____ TASK DATA

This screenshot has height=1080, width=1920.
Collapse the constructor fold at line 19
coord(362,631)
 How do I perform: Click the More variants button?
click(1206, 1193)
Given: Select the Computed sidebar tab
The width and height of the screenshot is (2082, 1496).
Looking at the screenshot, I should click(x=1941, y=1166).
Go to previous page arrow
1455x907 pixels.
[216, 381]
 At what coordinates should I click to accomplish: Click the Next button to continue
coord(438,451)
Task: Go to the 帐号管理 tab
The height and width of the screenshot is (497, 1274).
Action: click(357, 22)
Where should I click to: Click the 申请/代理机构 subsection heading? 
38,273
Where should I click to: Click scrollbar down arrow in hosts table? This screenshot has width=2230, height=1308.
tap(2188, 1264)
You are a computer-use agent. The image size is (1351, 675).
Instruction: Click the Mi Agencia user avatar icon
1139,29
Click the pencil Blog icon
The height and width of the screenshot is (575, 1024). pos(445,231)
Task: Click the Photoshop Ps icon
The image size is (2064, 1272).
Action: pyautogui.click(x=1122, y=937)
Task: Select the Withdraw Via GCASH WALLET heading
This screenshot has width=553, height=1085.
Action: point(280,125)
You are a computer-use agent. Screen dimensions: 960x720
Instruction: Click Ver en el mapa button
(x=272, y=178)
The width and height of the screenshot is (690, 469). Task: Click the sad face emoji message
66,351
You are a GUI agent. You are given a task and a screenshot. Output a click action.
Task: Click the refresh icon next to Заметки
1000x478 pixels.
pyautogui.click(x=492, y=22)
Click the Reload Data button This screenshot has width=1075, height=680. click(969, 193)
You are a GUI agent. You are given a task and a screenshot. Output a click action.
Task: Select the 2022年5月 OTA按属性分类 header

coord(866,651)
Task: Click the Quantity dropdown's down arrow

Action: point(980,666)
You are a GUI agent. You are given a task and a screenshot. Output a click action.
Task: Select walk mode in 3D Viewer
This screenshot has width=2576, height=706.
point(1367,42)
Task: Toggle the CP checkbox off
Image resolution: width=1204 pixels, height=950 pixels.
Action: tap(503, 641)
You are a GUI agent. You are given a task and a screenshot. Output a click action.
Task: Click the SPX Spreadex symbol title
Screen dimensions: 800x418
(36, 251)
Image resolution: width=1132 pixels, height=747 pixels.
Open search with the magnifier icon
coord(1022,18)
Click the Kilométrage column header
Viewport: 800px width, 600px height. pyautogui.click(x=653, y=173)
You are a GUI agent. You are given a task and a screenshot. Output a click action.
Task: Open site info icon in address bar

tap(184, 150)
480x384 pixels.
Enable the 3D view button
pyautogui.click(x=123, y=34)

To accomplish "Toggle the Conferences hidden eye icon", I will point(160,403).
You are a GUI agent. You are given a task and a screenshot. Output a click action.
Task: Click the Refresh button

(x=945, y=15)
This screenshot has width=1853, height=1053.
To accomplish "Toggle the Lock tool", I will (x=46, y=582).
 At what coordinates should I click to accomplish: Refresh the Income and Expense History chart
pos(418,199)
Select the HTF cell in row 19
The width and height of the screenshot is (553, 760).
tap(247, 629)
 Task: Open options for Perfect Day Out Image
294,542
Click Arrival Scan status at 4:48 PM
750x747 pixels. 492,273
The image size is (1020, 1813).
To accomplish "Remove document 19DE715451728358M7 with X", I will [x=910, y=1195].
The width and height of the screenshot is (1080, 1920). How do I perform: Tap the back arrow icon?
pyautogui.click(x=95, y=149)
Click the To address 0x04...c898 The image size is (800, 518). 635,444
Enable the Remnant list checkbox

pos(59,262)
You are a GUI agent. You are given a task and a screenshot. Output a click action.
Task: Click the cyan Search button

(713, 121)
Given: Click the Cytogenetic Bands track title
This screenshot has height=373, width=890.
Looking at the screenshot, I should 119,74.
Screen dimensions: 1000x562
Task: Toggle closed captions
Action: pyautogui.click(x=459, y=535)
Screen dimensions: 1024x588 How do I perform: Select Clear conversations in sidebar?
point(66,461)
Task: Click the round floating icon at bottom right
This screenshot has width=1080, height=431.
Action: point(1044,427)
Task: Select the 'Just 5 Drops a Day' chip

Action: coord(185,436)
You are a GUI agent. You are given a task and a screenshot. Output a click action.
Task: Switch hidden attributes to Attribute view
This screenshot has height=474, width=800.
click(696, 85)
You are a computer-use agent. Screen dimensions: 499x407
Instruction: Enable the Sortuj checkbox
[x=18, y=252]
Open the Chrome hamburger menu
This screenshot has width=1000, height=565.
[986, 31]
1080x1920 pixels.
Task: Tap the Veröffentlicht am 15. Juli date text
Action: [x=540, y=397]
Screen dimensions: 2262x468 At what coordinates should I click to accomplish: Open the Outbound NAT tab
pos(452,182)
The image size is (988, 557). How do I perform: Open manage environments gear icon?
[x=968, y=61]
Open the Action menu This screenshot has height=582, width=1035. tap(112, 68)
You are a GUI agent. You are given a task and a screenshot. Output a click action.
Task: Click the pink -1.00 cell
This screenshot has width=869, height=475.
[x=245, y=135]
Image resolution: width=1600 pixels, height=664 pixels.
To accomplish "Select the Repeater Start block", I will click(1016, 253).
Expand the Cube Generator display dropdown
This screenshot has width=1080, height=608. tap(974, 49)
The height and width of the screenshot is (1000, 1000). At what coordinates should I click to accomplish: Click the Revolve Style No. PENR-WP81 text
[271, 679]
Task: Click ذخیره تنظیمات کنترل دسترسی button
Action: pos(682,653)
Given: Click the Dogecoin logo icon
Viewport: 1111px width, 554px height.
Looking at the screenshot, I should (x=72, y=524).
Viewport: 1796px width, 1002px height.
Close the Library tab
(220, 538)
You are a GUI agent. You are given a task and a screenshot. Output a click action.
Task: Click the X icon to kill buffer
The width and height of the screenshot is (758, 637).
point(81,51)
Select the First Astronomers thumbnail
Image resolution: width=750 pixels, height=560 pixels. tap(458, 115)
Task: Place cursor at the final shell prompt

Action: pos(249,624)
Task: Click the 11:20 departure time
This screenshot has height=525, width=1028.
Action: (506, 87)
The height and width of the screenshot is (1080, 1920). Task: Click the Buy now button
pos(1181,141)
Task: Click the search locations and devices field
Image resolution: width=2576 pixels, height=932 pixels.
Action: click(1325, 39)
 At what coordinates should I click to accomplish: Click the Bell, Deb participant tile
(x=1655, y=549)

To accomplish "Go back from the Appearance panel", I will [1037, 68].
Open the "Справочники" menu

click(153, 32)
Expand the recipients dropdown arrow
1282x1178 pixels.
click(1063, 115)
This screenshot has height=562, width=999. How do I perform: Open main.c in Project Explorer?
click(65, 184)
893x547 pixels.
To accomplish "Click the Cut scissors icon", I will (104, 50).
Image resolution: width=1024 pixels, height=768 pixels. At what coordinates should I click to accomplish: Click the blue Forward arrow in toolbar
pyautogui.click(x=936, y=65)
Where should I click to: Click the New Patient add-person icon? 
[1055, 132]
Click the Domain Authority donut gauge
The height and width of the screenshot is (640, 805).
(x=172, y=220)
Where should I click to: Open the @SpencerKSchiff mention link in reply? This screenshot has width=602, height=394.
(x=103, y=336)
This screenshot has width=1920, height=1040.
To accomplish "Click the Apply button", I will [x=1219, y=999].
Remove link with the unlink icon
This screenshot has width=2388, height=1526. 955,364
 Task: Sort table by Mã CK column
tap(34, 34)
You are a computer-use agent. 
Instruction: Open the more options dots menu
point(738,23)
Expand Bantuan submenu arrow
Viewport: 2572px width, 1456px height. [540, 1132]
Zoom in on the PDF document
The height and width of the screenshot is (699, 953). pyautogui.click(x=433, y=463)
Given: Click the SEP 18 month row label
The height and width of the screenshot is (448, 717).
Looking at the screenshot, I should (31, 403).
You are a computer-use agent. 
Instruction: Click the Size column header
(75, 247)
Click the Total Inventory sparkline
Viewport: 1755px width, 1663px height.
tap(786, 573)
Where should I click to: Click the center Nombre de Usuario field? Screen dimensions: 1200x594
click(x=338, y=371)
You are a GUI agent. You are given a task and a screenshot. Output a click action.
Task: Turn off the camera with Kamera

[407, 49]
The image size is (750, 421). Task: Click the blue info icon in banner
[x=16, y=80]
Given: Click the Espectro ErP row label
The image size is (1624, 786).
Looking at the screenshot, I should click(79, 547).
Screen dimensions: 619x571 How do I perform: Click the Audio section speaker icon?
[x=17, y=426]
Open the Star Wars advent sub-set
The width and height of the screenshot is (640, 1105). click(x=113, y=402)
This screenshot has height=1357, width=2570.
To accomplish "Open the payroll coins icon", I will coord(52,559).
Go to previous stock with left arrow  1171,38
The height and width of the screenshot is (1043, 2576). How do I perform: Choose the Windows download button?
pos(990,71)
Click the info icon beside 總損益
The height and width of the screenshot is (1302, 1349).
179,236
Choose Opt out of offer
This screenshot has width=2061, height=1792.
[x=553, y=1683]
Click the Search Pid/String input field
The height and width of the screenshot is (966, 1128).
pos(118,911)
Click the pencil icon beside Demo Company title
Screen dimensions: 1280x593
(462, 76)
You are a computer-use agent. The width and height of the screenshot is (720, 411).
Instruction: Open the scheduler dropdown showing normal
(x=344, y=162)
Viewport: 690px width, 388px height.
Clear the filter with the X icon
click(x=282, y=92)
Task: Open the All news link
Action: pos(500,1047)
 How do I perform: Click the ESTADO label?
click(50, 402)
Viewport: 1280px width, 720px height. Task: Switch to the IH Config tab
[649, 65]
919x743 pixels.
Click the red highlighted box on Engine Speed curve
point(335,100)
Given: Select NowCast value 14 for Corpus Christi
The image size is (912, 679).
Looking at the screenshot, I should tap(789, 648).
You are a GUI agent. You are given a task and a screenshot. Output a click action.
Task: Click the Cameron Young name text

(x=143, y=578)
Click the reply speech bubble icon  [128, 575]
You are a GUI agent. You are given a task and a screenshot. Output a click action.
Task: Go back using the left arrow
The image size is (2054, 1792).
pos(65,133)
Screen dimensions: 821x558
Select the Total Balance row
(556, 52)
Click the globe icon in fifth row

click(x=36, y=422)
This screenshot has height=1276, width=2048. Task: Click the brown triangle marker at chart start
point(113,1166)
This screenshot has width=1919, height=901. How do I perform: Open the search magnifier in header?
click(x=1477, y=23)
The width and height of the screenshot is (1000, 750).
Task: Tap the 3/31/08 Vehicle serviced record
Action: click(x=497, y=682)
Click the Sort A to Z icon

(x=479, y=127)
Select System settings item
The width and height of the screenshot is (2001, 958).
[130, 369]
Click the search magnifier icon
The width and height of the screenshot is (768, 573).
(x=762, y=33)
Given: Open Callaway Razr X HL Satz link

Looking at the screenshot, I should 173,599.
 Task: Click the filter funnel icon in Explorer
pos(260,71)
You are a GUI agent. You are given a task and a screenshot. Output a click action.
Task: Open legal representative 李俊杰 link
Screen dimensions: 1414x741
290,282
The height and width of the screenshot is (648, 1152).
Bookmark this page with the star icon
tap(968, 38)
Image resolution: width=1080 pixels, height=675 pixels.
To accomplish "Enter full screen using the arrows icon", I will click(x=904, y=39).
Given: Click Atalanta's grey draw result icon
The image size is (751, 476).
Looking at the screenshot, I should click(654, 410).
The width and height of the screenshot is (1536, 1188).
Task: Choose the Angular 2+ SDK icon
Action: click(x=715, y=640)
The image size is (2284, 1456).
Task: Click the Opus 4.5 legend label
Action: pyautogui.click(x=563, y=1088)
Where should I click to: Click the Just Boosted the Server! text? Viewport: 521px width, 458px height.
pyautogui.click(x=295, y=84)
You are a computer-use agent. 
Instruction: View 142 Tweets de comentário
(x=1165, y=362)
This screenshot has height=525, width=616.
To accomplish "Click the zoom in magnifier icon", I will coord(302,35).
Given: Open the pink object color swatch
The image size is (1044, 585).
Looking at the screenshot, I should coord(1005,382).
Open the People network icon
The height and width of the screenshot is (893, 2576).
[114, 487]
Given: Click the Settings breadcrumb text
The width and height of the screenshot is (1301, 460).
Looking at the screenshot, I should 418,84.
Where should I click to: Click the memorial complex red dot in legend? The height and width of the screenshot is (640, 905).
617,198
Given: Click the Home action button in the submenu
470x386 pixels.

________

=== WHAT YOU NEED TO DO ===
Put the stretch of the records above from the line containing "Screen dimensions: 2262x468" through the line containing "point(81,51)" into a JSON list of strings, one string per line, leaving out blank lines.

=== RESULT OF THIS EXERCISE ===
[
  "Screen dimensions: 2262x468 At what coordinates should I click to accomplish: Open the Outbound NAT tab",
  "pos(452,182)",
  "The image size is (988, 557). How do I perform: Open manage environments gear icon?",
  "[x=968, y=61]",
  "Open the Action menu This screenshot has height=582, width=1035. tap(112, 68)",
  "You are a GUI agent. You are given a task and a screenshot. Output a click action.",
  "Task: Click the pink -1.00 cell",
  "This screenshot has width=869, height=475.",
  "[x=245, y=135]",
  "Image resolution: width=1600 pixels, height=664 pixels.",
  "To accomplish \"Select the Repeater Start block\", I will click(1016, 253).",
  "Expand the Cube Generator display dropdown",
  "This screenshot has width=1080, height=608. tap(974, 49)",
  "The height and width of the screenshot is (1000, 1000). At what coordinates should I click to accomplish: Click the Revolve Style No. PENR-WP81 text",
  "[271, 679]",
  "Task: Click ذخیره تنظیمات کنترل دسترسی button",
  "Action: pos(682,653)",
  "Given: Click the Dogecoin logo icon",
  "Viewport: 1111px width, 554px height.",
  "Looking at the screenshot, I should (x=72, y=524).",
  "Viewport: 1796px width, 1002px height.",
  "Close the Library tab",
  "(220, 538)",
  "You are a GUI agent. You are given a task and a screenshot. Output a click action.",
  "Task: Click the X icon to kill buffer",
  "The width and height of the screenshot is (758, 637).",
  "point(81,51)"
]